The opinion of the court was delivered by: SMITH, JR.
Plaintiff brought this action under the Freedom of Information Act (Act), 5 U.S.C. § 552, to compel disclosure of seven documents relating to a licensing agreement between defendant Department of the Air Force and West Publishing Company. Defendants have invoked the fifth exemption of the Act, 5 U.S.C. § 552(b)(5), contending that three of the documents constitute privileged legal opinions and that the remaining four are intra-agency memoranda. The case is before the Court on Cross-Motions for Summary Judgment.

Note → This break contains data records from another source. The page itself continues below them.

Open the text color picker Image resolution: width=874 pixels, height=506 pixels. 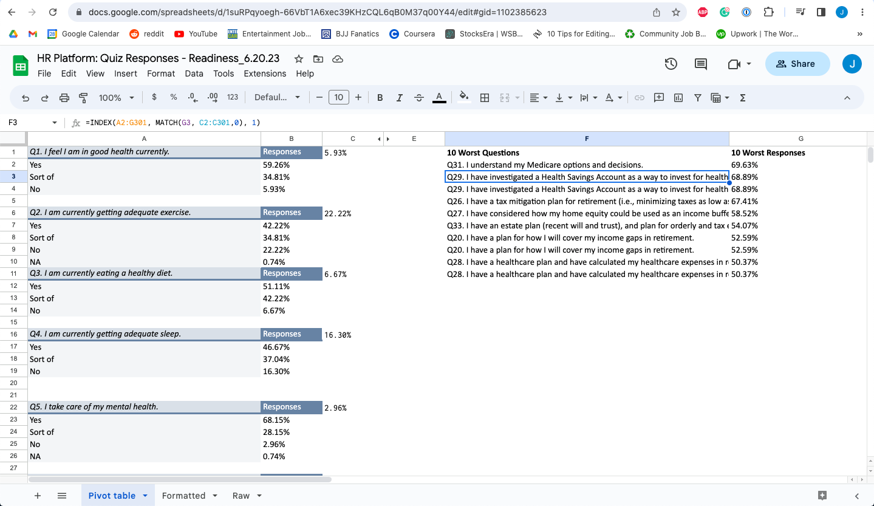439,97
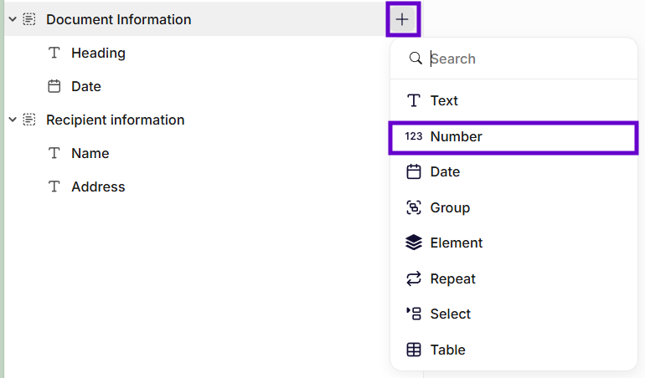Select the Address field

coord(98,186)
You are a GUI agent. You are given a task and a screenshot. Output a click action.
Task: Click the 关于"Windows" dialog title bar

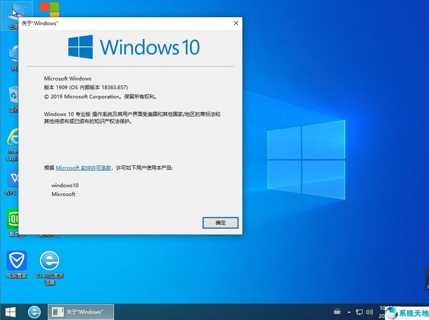[x=126, y=23]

Throughout much of 1974, the Air Force engaged in negotiations with West Publishing Company concerning the expansion and improvement of the Air Force's computerized legal research system, LITE (subsequently known as FLITE, Federal Legal Information Through Electronics). The Air Force desired to utilize copyrighted West material (i.e., the key number system) in the data base of FLITE and had determined that a license would be necessary to avoid copyright infringement. Offers and counteroffers were exchanged, and on September 9, 1974 a licensing agreement was reached between the parties.

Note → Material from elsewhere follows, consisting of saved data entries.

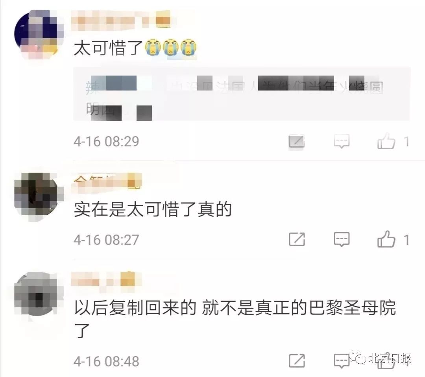Open first commenter's avatar
425x377 pixels.
39,34
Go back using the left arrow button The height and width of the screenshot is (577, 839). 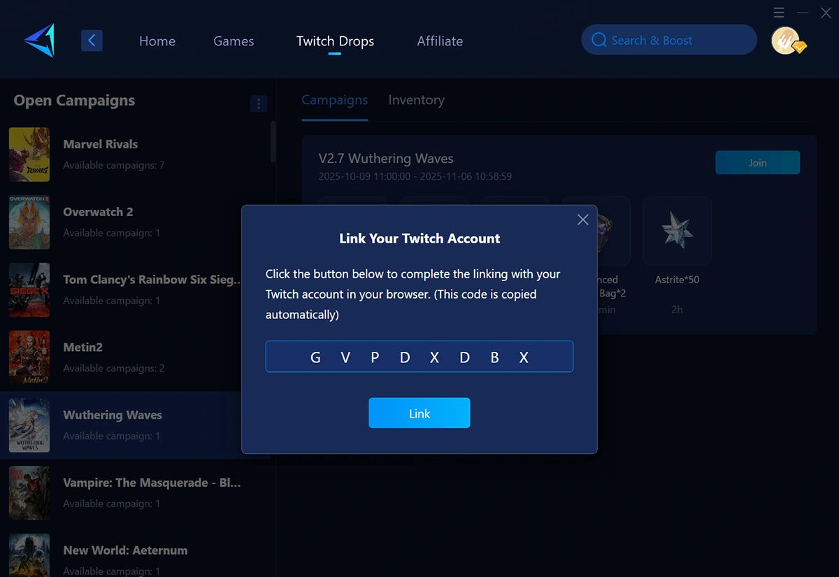92,41
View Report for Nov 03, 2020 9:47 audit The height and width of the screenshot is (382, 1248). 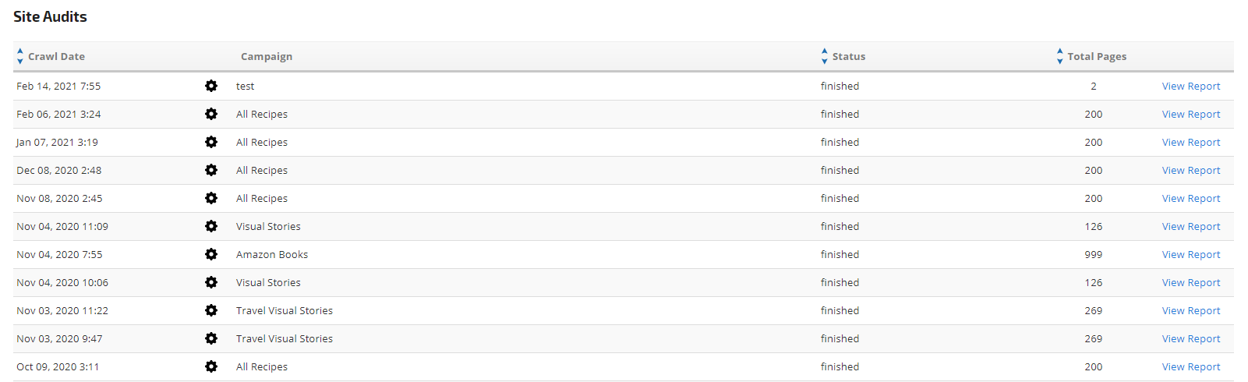1191,338
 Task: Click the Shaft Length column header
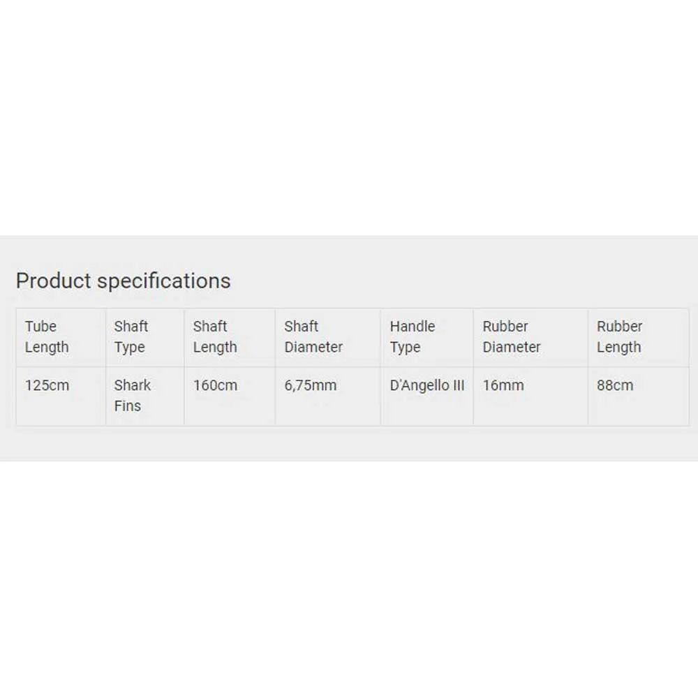click(215, 336)
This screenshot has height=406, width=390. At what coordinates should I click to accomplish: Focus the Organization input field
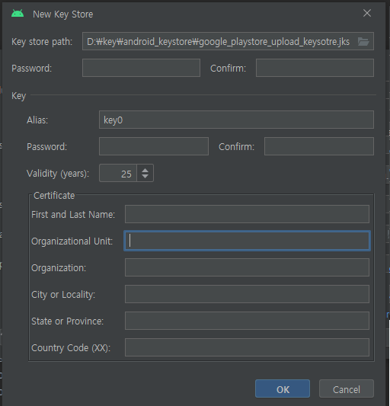tap(247, 267)
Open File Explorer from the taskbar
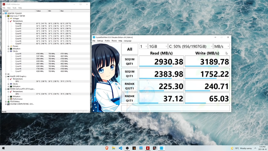 pyautogui.click(x=113, y=148)
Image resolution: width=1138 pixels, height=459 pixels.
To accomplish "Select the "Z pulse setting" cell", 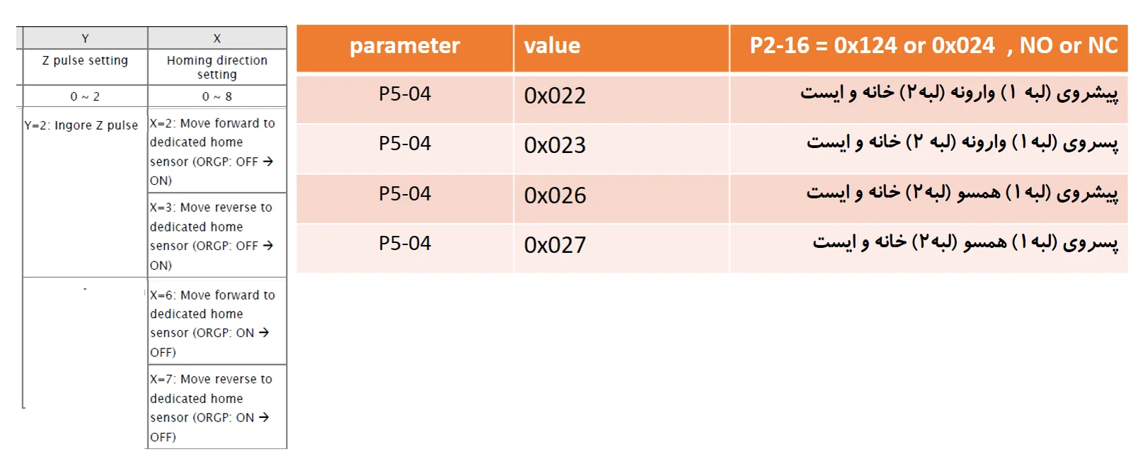I will coord(85,61).
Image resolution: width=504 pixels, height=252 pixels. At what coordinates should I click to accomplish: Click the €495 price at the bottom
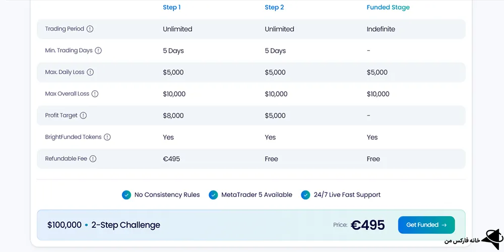pyautogui.click(x=367, y=225)
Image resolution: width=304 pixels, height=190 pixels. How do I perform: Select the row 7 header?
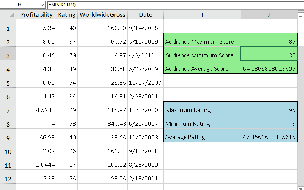pyautogui.click(x=8, y=111)
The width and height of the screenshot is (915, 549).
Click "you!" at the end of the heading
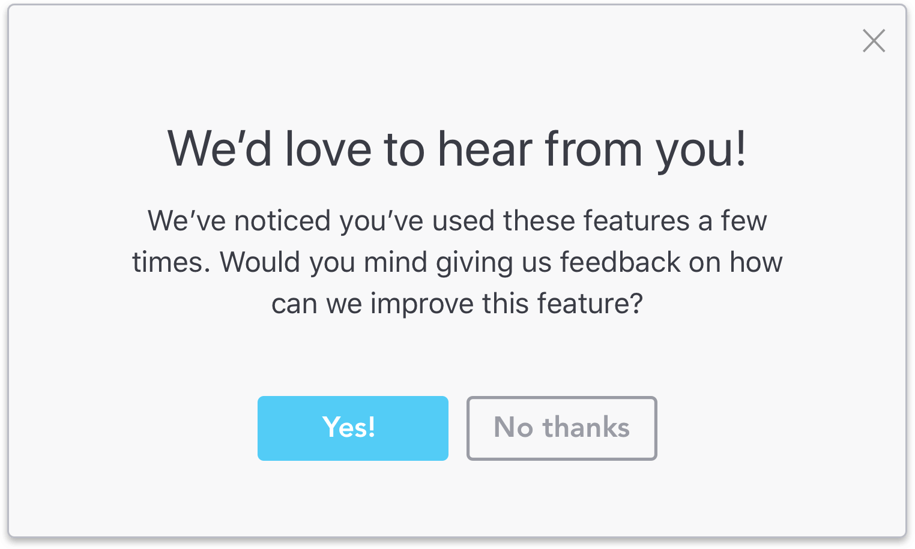(x=701, y=149)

On February 20, 1975 plaintiff, a competitor of West, requested various Air Force records relating to the FLITE program, including information concerning the West negotiations. Certain of the records were made available,
but exceptions were claimed for several legal opinions and memoranda surrounding the West agreement. The grounds asserted were "attorney work products or intra-agency memoranda." Plaintiff appealed this decision within departmental channels, 32 C.F.R. § 806.57, and on June 4, 1975 the Air Force substantially affirmed the prior determination, claiming "attorney-client privilege" as to three documents and "intra-agency communications" as to four documents. The Air Force further stated that, "Disclosure of these documents would inhibit the expression of candid opinions among Air Force personnel and adversely affect the decisional process within the Air Force." (Letter from Office of the Secretary of the Air Force to Robert N. Sayler, p.2.)

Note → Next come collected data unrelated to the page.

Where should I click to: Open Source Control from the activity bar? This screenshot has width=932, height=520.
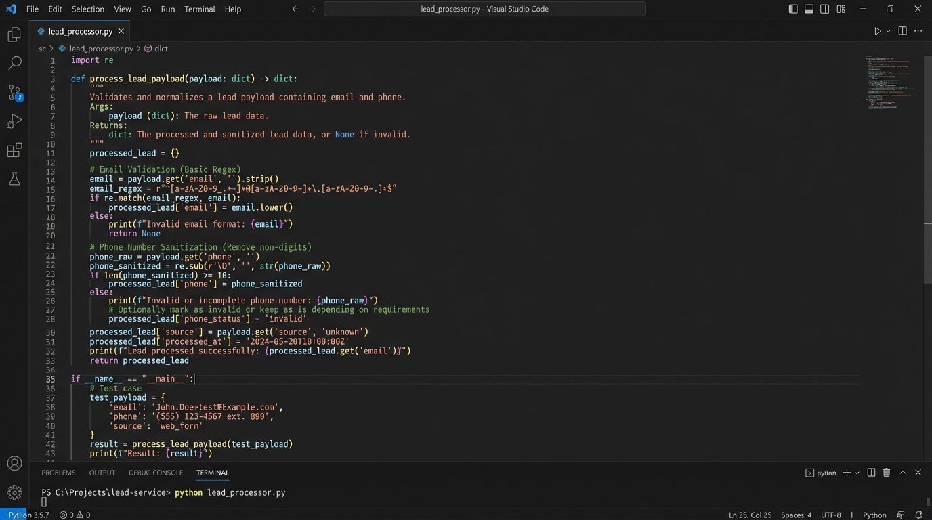tap(14, 91)
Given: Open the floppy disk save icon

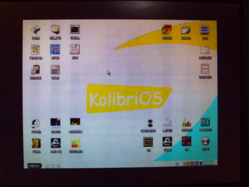Looking at the screenshot, I should pyautogui.click(x=75, y=49).
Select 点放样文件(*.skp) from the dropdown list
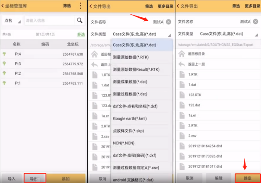262x184 pixels. [130, 130]
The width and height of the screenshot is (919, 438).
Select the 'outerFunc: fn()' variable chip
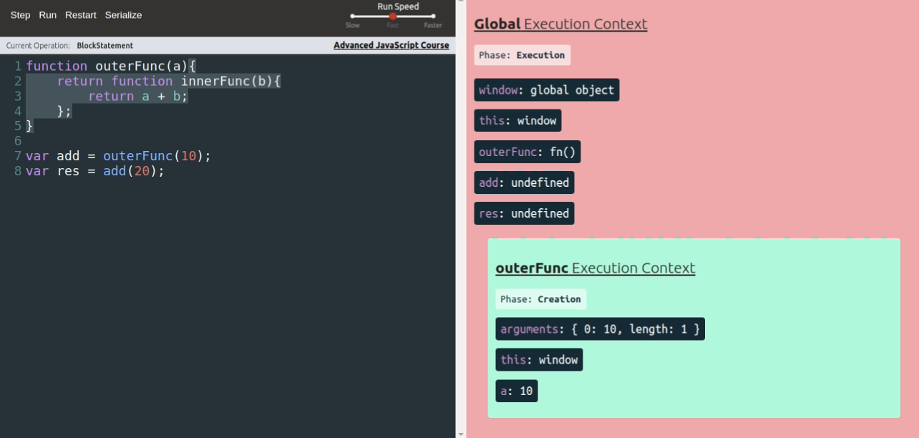click(527, 152)
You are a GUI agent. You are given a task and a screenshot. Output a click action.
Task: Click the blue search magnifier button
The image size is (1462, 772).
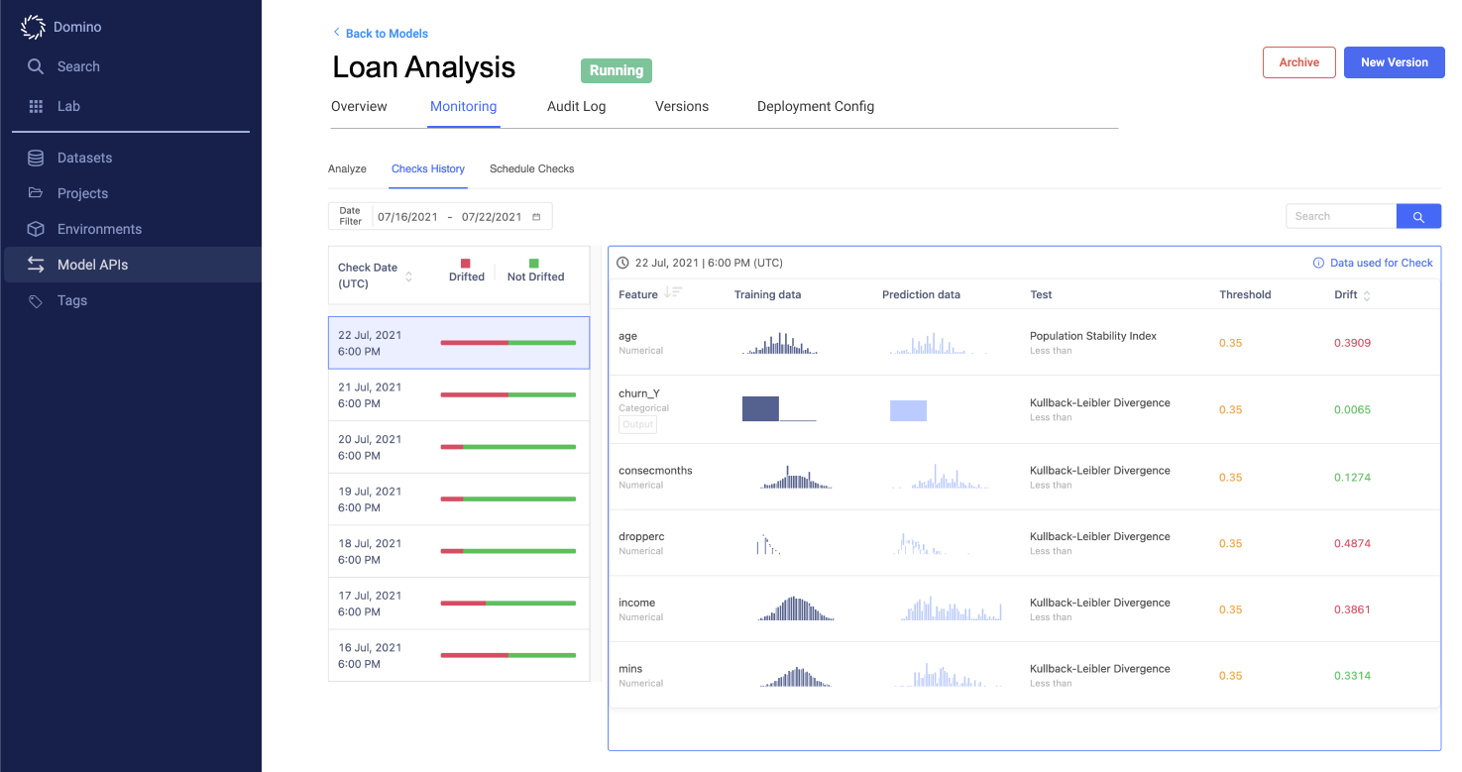1418,215
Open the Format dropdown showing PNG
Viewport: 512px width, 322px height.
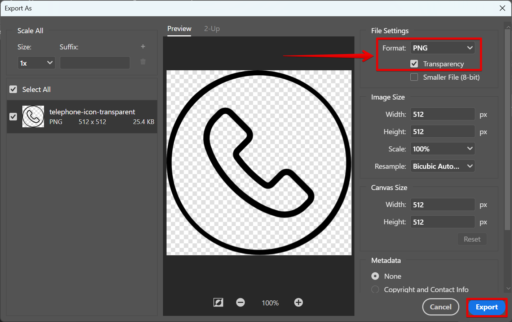(x=442, y=48)
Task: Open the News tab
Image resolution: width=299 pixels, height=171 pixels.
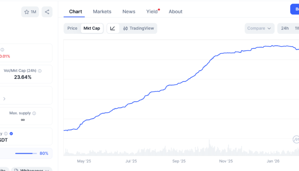Action: point(129,12)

The present action followed pursuant to 5 U.S.C. § 552(a)(4)(B). Here, plaintiff alleges: 1.) that defendants have failed adequately to describe either the documents withheld or the grounds for withholding; 2.) that the withheld documents do not constitute protected intra-agency memoranda; and 3.) that no compelling demonstration of the potential harm of disclosure has been made by defendants. After oral argument and inspection of the documents in camera, the Court concludes that Exemption 5 does cover the documents at issue.
Defendants' grudging revelation at the administrative level of the subject matter of the seven documents withheld
hardly comports with the procedures outlined in Vaughn v. Rosen, 157 U.S. App. D.C. 340, 484 F.2d 820 (1973), and Cuneo v. Schlesinger, 157 U.S. App. D.C. 368, 484 F.2d 1086 (1973). In the present judicial proceeding, however, defendants have elaborated on each of the documents. Affidavits of the Chief, Air Force Freedom of Information Branch, and of the Chief, Air Force General Litigation Division, accompanied defendants' Motion for Summary Judgment and Supplemental Memorandum in Support. (Affidavits of Col. James W. Johnson and of Col. Michael J. Barrett, Jr.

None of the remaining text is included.